KAMPALA, Uganda—South Sudan, the world’s newest country, is in political limbo after rebel leader and former vice president Riek Machar fled earlier this week. His whereabouts remained unclear Saturday after a spokesman for Machar and the United Nations both said he was in neighboring Congo but Congo’s government said it had no knowledge of him being there. His departure puts South Sudan’s peace deal, reached a year ago under international pressure, into disarray while the country’s humanitarian crisis worsens.
Why There Is Chaos in Juba
Machar and many of his supporters fled the capital after last month’s fighting between government and rebel forces, in which hundreds of civilians were killed and fears grew of a return to civil war. The fighting displaced at least 15,000 people in the capital. About 12,500 fled to U.N. camps in Juba, where food remains scarce. Witnesses told The Associated Press that soldiers in government army uniforms raped women who ventured outside the camps to collect food, as U.N. peacekeepers stood by. After he fled, Machar was replaced as first vice president, a post he held for just a few months under the fragile peace deal. He has been replaced by another official in his party, Taban Deng, but that appointment has not been accepted by many of Machar’s supporters. A spokesman for Machar’s opposition SPLM-IO party, Mabior Garang, told AP that the move was “illegal” and claimed that some officials who nominated Taban were “coerced by security officials.”
Machar Has Vanished, but That Could Help Him
Taban has pledged to step down if Machar returns to the capital. Machar says he will return to Juba only after a regional peacekeeping force arrives and secures Juba. Last week, the U.N. Security Council voted to send 4,000 additional peacekeepers to South Sudan with a strengthened mandate to provide security. President Salva Kiir’s government at first rejected the decision, saying it violated the country’s sovereignty. But in recent days, the government has been more receptive to the U.N. plan.

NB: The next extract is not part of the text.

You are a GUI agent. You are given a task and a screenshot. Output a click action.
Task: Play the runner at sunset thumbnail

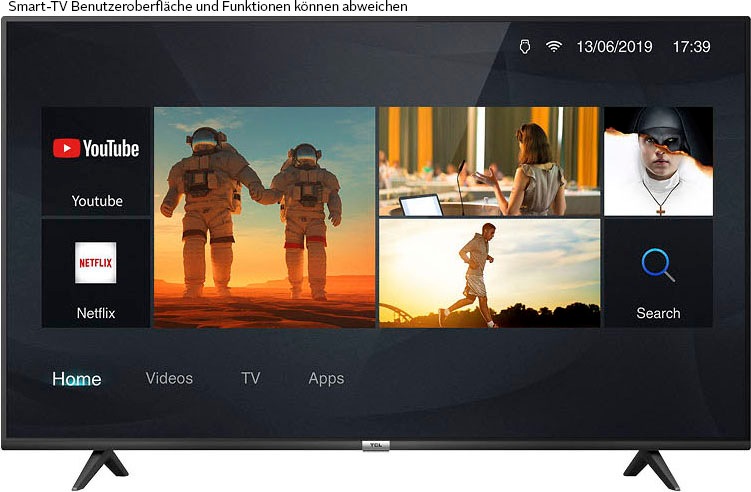point(489,273)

Machar’s flight from South Sudan could give him more visibility and increase pressure on the international community to send in the regional peacekeepers.
How Machar’s Flight Could Spark New Ethnic Violence
Most South Sudanese who are Dinka, the largest ethnic group of South Sudan’s 12.5 million people, support their tribesman, President Kiir. Most ethnic Nuer, the second largest group, support Machar’s opposition party, with some notable exceptions. There has been sporadic fighting in parts of the country since Machar and his forces fled, especially in the south. Local and opposition officials in the Yei region say clashes have taken place there. The region had little violence during the country’s civil war, which began in December 2013. The fighting in Yei indicates that violence has shifted to a new front following Machar’s disappearance.
South Sudan’s Hungry Are Fleeing by the Thousands
The displaced are not just in Juba. There are 190,000 South Sudanese living at U.N. camps across the country. At these sites, U.N. peacekeepers have been criticized for failing to protect civilians. About 70,000 South Sudanese have crossed the border into Uganda since the July clashes, adding to the more than 2.3 million people who have been displaced both inside and outside the country since the civil war began, according to the U.N. The new refugees have overwhelmed humanitarian agencies that are already short on funding. Earlier this week, the U.N. said it was forced to cut food assistance in half for 200,000 South Sudanese in Uganda. “Never has the gap between what is being provided and what is needed been larger,” said acting UNHCR Representative to Uganda Bornwell Kantande.